* _Zu erledigende Aufgabe_
Kopiere aus dem unten stehenden Forenbeitrag zum Wallerangeln am Ebro wortgetreu alles von „# Benötige Infos“ bis hinunter zu „was ich meine...“.

* _Angezeigter Textabschnitt_
**********

# Benötige Infos zum Wallerangeln am Ebro



## klattyzz (19. Februar 2013)

Hallo,

wir planen zum ersten Mal, im September für eine Woche an den Ebro zu fahren/fliegen. Zielfische sind Zander und natürlich Wels. Einige offene Fragen bestehen noch, die mir die Ebro-Experten unter euch hoffentlich beantworten können:

1. Welches Camp würdet ihr empfehlen? Ich habe bereits viel über Google herausgesucht, bin aber zu keinem zufriedenstellenden Ergebnis gekommen! Wir benötigen ein Boot, qualitativ gutes Leihgerät (Ruten wg. Flug) und fähige Mitarbeiter, die uns Ebro-Neulingen die richtigen Start-Tipps geben können. Es sollte aber auf keinen Fall ein Waller-Puff sein, wenn ihr wisst, was ich meine...

2. Welches Leihgerät erhält man in eurer Camp-Empfehlung. Erfahrungen? Ist genug Leihgerät vorhanden oder kann es vorkommen, dass man ohne dasteht? Ist es möglich, das Leihgerät zu wechseln, d.h. wenn man z.B. einen Zandertag einlegen möchte?

3. Wie funktioniert die Verpflegung in einem Camp? Versorgt man sich selbst? Das stelle ich mir problematisch vor, wenn man mit dem Flugzeug reist und kein Auto vor Ort zur Verfügung hat. Wenn die Verpflegung über das Camp läuft, wie sieht das genau aus und was kostet das?

4. Wird am Ebro Catch & Release praktiziert? Ich finde es nicht verwerflich, wenn man geeignete Fische für den (direkten) eigenen Verzehr entnimmt, doch ich würde niemals kapitale Exemplare (zur reinen Trophäenjagd) abschlagen. Kapitale gehören meiner Meinung nach wieder ins Wasser...

**********

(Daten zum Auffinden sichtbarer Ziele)
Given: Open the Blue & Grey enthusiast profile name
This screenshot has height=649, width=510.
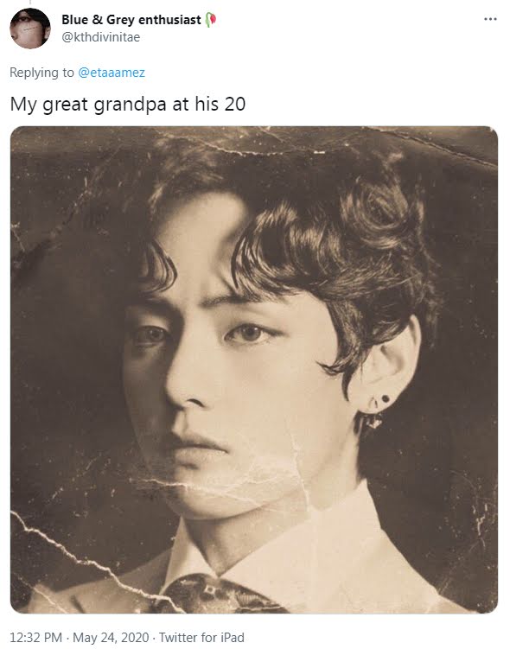Looking at the screenshot, I should pyautogui.click(x=131, y=20).
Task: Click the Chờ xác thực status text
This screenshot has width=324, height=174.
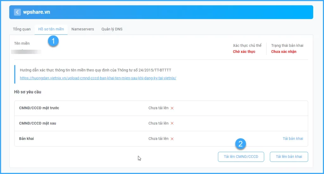Action: coord(244,52)
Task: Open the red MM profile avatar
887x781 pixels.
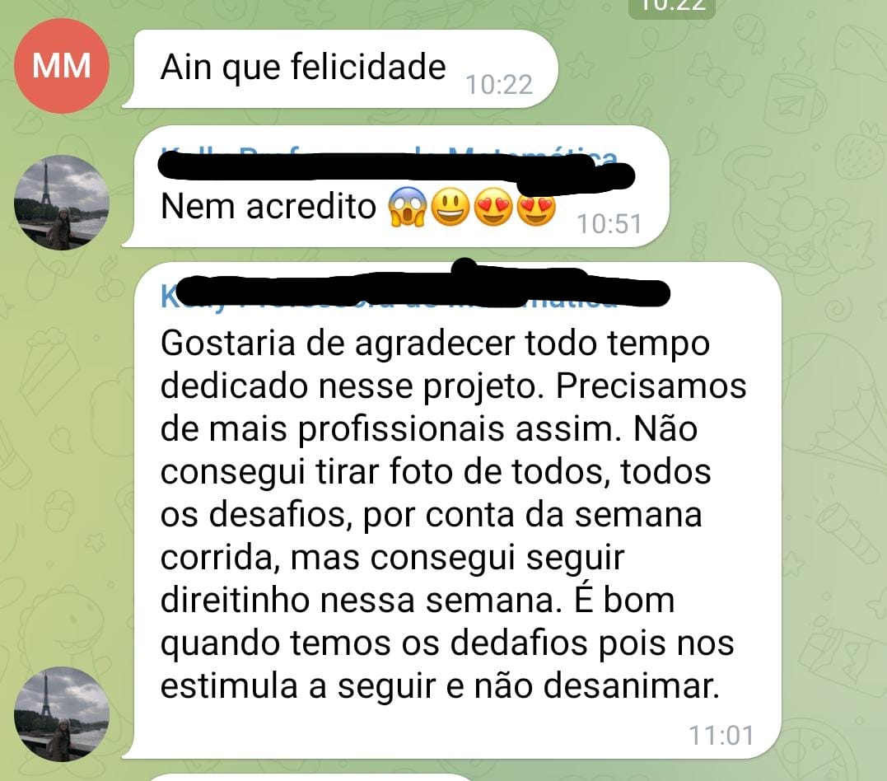Action: point(61,66)
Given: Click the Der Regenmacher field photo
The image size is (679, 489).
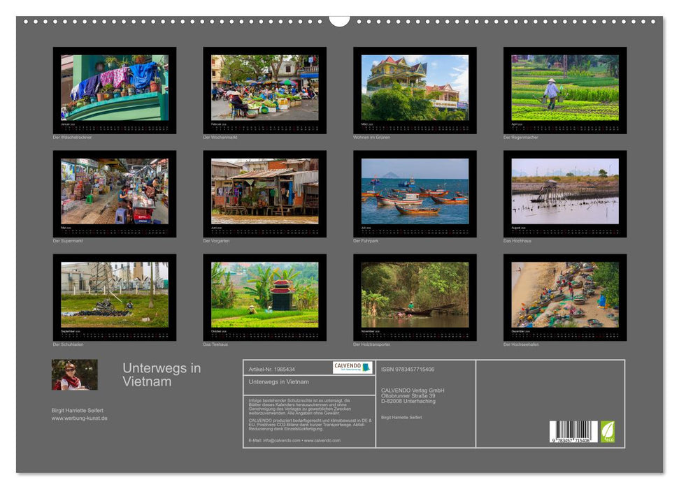Looking at the screenshot, I should pos(564,88).
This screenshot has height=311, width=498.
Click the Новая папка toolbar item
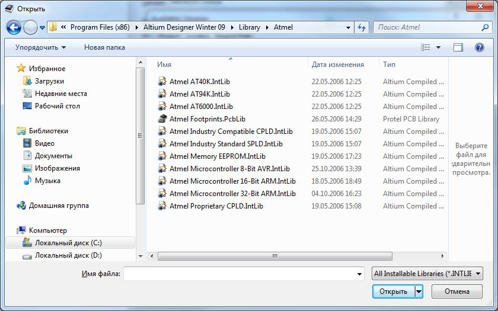(104, 47)
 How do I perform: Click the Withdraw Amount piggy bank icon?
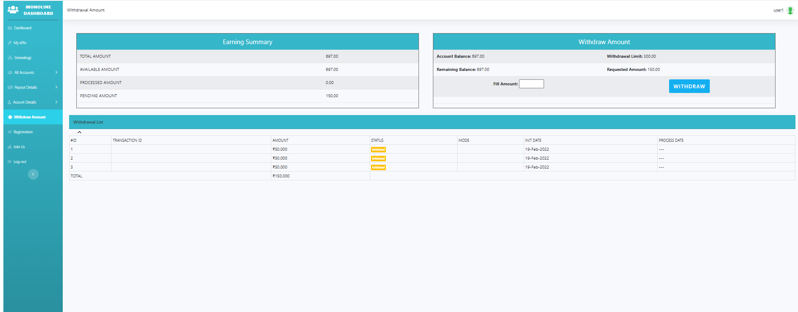10,117

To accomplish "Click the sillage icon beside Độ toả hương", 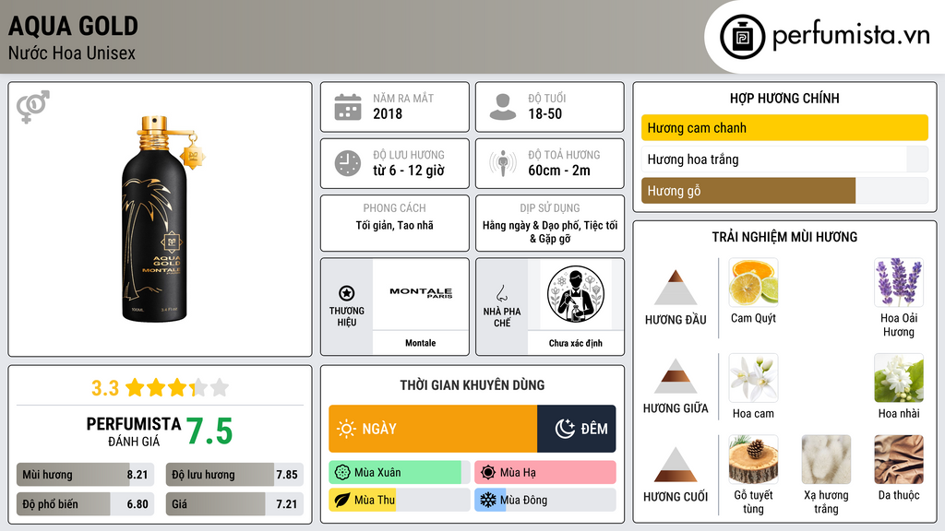I will point(503,163).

**********

* _Lösung der Aufgabe_
# Benötige Infos zum Wallerangeln am Ebro



## klattyzz (19. Februar 2013)

Hallo,

wir planen zum ersten Mal, im September für eine Woche an den Ebro zu fahren/fliegen. Zielfische sind Zander und natürlich Wels. Einige offene Fragen bestehen noch, die mir die Ebro-Experten unter euch hoffentlich beantworten können:

1. Welches Camp würdet ihr empfehlen? Ich habe bereits viel über Google herausgesucht, bin aber zu keinem zufriedenstellenden Ergebnis gekommen! Wir benötigen ein Boot, qualitativ gutes Leihgerät (Ruten wg. Flug) und fähige Mitarbeiter, die uns Ebro-Neulingen die richtigen Start-Tipps geben können. Es sollte aber auf keinen Fall ein Waller-Puff sein, wenn ihr wisst, was ich meine...